**Stored data**.

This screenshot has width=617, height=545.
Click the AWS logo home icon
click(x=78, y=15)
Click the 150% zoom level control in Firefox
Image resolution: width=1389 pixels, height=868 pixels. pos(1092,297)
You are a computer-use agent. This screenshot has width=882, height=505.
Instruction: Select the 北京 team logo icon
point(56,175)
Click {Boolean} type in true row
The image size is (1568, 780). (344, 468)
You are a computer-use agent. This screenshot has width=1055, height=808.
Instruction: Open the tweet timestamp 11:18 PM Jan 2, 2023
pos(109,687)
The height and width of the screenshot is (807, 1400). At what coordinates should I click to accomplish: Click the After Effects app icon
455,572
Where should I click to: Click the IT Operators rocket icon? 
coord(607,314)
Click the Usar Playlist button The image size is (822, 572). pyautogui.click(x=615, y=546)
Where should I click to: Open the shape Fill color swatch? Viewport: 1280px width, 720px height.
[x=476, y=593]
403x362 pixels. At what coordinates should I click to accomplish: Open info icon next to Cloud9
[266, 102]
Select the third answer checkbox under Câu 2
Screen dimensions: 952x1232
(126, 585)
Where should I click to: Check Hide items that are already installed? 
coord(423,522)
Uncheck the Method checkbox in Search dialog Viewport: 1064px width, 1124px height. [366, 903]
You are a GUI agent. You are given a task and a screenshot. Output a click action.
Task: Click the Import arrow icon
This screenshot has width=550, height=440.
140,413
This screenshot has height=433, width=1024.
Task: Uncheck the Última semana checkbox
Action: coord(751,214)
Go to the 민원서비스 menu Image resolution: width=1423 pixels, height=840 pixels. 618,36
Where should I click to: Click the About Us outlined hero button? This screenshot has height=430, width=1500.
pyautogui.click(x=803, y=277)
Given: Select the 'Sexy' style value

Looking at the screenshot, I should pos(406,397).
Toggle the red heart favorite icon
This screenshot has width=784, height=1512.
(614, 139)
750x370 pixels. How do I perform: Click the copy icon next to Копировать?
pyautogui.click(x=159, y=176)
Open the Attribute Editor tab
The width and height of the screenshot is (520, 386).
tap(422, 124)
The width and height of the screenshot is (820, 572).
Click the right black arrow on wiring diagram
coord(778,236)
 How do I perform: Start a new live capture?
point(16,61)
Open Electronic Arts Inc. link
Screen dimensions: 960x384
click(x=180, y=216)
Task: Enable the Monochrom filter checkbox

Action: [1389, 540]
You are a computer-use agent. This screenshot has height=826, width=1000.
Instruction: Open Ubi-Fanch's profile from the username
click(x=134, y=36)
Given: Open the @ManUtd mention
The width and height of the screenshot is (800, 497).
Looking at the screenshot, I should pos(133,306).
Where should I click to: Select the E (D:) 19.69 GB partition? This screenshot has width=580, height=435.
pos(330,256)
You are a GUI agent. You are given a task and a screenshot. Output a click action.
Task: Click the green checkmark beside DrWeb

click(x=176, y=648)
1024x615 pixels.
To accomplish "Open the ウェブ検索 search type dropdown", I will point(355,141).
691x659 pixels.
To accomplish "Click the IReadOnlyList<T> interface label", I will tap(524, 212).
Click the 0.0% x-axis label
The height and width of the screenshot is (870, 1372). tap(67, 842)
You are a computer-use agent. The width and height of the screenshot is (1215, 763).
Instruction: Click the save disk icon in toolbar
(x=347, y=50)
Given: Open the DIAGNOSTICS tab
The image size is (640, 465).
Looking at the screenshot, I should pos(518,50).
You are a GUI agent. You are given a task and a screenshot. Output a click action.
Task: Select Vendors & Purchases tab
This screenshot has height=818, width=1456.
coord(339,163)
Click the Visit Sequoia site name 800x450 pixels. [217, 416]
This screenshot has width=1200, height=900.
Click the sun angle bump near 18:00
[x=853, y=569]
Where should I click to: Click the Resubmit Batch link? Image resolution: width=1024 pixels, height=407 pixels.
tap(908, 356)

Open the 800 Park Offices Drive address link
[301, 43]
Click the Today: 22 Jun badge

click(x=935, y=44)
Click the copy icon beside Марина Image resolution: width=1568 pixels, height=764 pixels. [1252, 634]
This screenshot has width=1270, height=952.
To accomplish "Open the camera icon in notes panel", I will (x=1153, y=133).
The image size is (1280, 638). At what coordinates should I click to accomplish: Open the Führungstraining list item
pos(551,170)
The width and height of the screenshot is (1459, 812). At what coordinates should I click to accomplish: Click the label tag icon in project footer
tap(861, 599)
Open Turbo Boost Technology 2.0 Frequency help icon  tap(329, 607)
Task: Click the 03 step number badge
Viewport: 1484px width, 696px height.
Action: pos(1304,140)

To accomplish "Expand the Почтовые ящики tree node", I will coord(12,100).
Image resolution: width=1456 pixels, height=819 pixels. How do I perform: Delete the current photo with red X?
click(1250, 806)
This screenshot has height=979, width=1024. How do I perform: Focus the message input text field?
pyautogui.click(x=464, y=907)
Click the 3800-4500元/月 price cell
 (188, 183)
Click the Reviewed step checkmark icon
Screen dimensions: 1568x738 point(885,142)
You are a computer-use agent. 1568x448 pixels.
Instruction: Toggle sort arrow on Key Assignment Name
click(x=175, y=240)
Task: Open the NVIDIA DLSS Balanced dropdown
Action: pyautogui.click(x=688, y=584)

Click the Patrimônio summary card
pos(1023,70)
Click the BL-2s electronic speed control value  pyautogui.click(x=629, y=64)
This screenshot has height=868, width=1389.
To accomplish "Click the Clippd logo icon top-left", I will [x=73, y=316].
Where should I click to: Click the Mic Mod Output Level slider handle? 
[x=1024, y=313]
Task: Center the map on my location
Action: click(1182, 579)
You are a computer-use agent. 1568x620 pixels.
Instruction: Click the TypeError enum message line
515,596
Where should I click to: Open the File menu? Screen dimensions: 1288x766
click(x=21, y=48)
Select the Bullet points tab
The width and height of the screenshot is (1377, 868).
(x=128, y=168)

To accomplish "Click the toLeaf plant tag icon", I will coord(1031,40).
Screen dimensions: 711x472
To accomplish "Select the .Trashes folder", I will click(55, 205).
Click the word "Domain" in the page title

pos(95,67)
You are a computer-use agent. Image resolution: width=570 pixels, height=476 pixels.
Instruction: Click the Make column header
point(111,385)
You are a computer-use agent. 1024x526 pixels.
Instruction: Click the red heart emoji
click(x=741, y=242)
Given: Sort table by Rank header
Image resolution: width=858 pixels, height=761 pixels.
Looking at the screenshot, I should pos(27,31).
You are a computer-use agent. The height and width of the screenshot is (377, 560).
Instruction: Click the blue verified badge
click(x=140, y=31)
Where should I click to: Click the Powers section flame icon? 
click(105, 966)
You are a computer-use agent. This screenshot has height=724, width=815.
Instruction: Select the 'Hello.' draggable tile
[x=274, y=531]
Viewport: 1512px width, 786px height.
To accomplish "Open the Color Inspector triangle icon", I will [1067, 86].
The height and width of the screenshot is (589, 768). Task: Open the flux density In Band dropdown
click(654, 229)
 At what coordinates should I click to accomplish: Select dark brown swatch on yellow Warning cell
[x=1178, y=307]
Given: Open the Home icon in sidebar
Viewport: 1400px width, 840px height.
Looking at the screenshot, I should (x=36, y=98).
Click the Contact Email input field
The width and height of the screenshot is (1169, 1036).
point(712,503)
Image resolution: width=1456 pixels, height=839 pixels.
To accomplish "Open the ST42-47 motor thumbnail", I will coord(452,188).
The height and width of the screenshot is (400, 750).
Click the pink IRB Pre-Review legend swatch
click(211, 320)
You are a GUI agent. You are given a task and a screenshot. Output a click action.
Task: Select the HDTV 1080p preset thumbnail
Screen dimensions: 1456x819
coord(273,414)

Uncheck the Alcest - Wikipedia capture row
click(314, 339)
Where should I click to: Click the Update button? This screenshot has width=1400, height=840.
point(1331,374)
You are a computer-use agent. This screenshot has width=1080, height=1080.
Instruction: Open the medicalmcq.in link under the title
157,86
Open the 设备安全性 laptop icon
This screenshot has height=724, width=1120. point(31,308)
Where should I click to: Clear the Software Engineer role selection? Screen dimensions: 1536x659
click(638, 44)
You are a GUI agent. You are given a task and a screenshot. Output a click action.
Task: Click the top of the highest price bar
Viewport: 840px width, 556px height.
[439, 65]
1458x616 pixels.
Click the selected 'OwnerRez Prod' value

**Exercise instructions**.
Copy out the lines from the one with "Click the Reviewed step checkmark icon" to the one with "click(x=741, y=242)", without changing a thing.

**Written answer**.
Click the Reviewed step checkmark icon
Screen dimensions: 1568x738 point(885,142)
You are a computer-use agent. 1568x448 pixels.
Instruction: Toggle sort arrow on Key Assignment Name
click(x=175, y=240)
Task: Open the NVIDIA DLSS Balanced dropdown
Action: pyautogui.click(x=688, y=584)

Click the Patrimônio summary card
pos(1023,70)
Click the BL-2s electronic speed control value  pyautogui.click(x=629, y=64)
This screenshot has height=868, width=1389.
To accomplish "Click the Clippd logo icon top-left", I will [x=73, y=316].
Where should I click to: Click the Mic Mod Output Level slider handle? 
[x=1024, y=313]
Task: Center the map on my location
Action: click(1182, 579)
You are a computer-use agent. 1568x620 pixels.
Instruction: Click the TypeError enum message line
515,596
Where should I click to: Open the File menu? Screen dimensions: 1288x766
click(x=21, y=48)
Select the Bullet points tab
The width and height of the screenshot is (1377, 868).
(x=128, y=168)

To accomplish "Click the toLeaf plant tag icon", I will coord(1031,40).
Screen dimensions: 711x472
To accomplish "Select the .Trashes folder", I will click(55, 205).
Click the word "Domain" in the page title

pos(95,67)
You are a computer-use agent. Image resolution: width=570 pixels, height=476 pixels.
Instruction: Click the Make column header
point(111,385)
You are a computer-use agent. 1024x526 pixels.
Instruction: Click the red heart emoji
click(x=741, y=242)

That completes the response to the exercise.